Moscas que ya han surgido vitales, fogosas e insistentes, compañeras del alma, compañera de tan escaso relieve, cómo no, ahora que ya se adivina el “estío de las tardes perdidas”, el estío que se anuncia desde la esplendorosa primavera, el estío de las moscas pertinaces, repetidas e iguales, pesadas que acaban por “darse como reaparecidas”.
Moscas revoloteando alrededor de mi sobremesa evocadora, madrugadoras e infatigables, mientras uno recuerda aquellas moscas que se posaban, multitudinarias, en los rostros surcados de fatigas viejas, de quienes “echaban” la tarde afuera de sus casas, al sol que declinaba, y dejándose posar, impasibles, a las humildes moscas.

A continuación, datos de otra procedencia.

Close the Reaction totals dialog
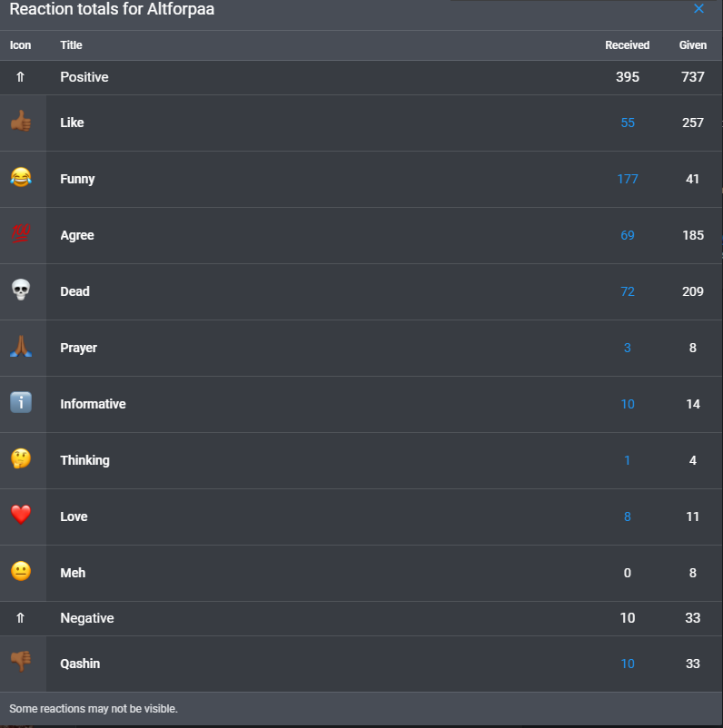The image size is (723, 728). 698,9
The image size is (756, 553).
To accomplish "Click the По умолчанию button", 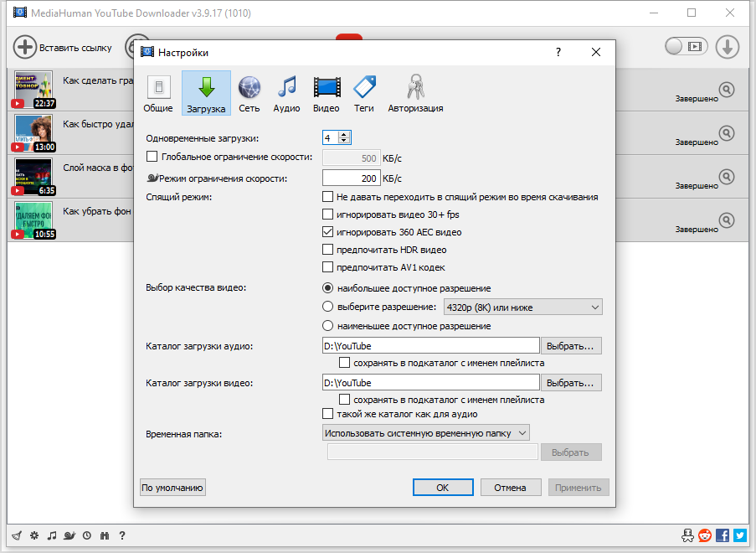I will [172, 487].
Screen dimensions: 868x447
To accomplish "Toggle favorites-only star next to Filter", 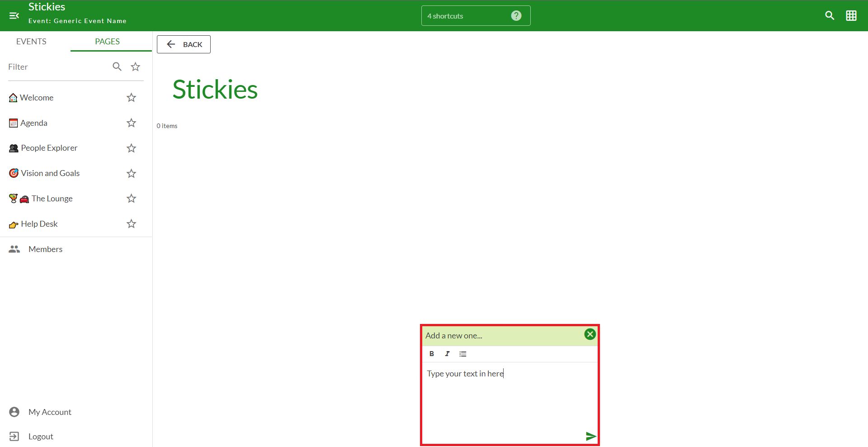I will click(x=135, y=67).
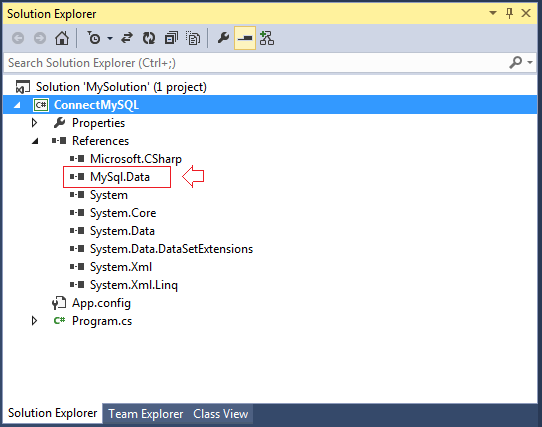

Como también, antaño, en las clases mortecinas de nuestras escuelas infantiles, las moscas apareciendo, corredoras, en vuelos cortos, insistentes y pesadas, permitiendo el entretenimiento inofensivo por hacerse cazar, para intentarlas cazar, al vuelo, en el movimiento instantáneo que consiga hacerse con alguna de ellas, las moscas irreverentes, las moscas incesantes, las moscas que caen rendidas ante las sañas imberbes, víctimas de la insensible imaginación de los pequeños que lograran pasar un buen rato haciendo carreras con las moscas atrapadas, una vez que se hayan quedado sin sus alitas.
Moscas golosas, moscas entrometidas, moscas que caerán en las celadas de las tiras ancestrales de la goma que cuelgan en colmados y zaguanes, achicharradas las moscas en chisporroteos incandescentes, por acabar con quienes se renuevan, incombustibles, revelándose para seguir insistiendo sin descanso, las moscas, tan humildes . . .
“Moscas de todas las horas de infancia y adolescencia, de mi juventud dorada; de esta segunda inocencia, que da en no creer en nada, en nada”.
Las moscas compañeras de nuestra derrota anunciada, de la adormecida indolencia ante “el tiempo perdido” por ganarlo, sin duda.